11 décembre 2012 2 11 /12 /décembre /2012 21:02

Des mois avaient passé depuis cette sinistre soirée d'anniversaire dans la ferme abandonnée. Catherine m'inquiétait de plus en plus. Ses traits se creusaient. Sa robe à fleurs ne tournoyait plus comme avant autour de ses hanches. Nos moments de tendresse duraient moins longtemps. Je lui ai suggéré de consulter un médecin mais elle n'a rien voulu entendre. Elle a ri, d'un rire qui hachait son corps de la tête aux pieds, et j'ai eu peur qu'il ne s'arrête jamais. Mourir de rire n'était pas une expression passe-partout de l'insouciance juvénile. C'était une probabilité que le coeur de Catherine lâche soudain une amarre, qu'un vaisseau trop fragile éclate dans son cerveau, et j'en étais hanté. Aussi travaillais-je comme je n'avais jamais travaillé jusqu'à présent, à la grande satisfaction de mon patron. Je livrais davantage de colis que mes collègues et ne rechignais pas à faire des heures supplémentaires.

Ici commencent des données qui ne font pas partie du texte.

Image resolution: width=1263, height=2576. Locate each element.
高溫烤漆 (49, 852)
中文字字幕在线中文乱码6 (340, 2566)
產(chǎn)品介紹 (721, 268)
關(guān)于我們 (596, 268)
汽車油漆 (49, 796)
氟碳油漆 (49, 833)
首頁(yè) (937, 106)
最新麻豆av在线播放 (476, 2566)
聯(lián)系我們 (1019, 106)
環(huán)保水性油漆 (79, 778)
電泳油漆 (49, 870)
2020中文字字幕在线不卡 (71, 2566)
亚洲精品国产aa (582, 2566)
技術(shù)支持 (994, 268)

L'espionnage de mes comparses humains, que j'avais presque délaissé, a connu également un regain d'activité. J'ai choisi une femme qui habitait à quelques maisons de la mienne car elle me semblait incarner le parangon de la banalité. Son visage, ni beau ni laid, sans âge, n'accusait aucune imperfection de détail. Ses cheveux, entre châtain clair et châtain foncé, restaient toujours dans l'ordre que le peigne leur assignait. Et il en allait de même pour toute son allure, en toute circonstance. Je voulais, quitte à prendre des risques, découvrir une anomalie. C'est ainsi que je me suis retrouvé un midi à manger à côté d'elle dans un restaurant bon marché. Allait-elle se jeter sur les plats ou au contraire picorer du bout des lèvres ? Boirait-elle peu ? Beaucoup ? Vin ? Bière ? Eau gazeuse ? Aurait-elle avec l'homme qui l'accompagnait une conversation coquine ? Je n'ai obtenu aucune réponse à ces questions. Cette femme se tenait en permanence dans l'équilibre de la modération. Ses paroles exprimaient des désirs raisonnables, ponctuées par des sourires sans amplitude. Elle proposait à l'homme une sortie au cinéma un samedi après-midi, puis, audace folle, osait imaginer une promenade en forêt non loin de là. L'homme, tout aussi mesuré, ne laissait pas déborder son enthousiasme. Je suis donc allé au cinéma un samedi après-midi et mes jambes ont apprécié de se dégourdir sur des chemins forestiers. L'homme et la femme marchaient lentement. Ils s'arrêtaient parfois, faisaient quelques pas vers une petite cocasserie du paysage qui donnait un peu de couleurs à leur figure. Puis, de nouveau dans la marche, leurs mains avaient des effleurements tendres, comme ceux du film qu'ils venaient de voir. Comédie sentimentale universelle, roucoulades mezza voce, promesse d'éternité.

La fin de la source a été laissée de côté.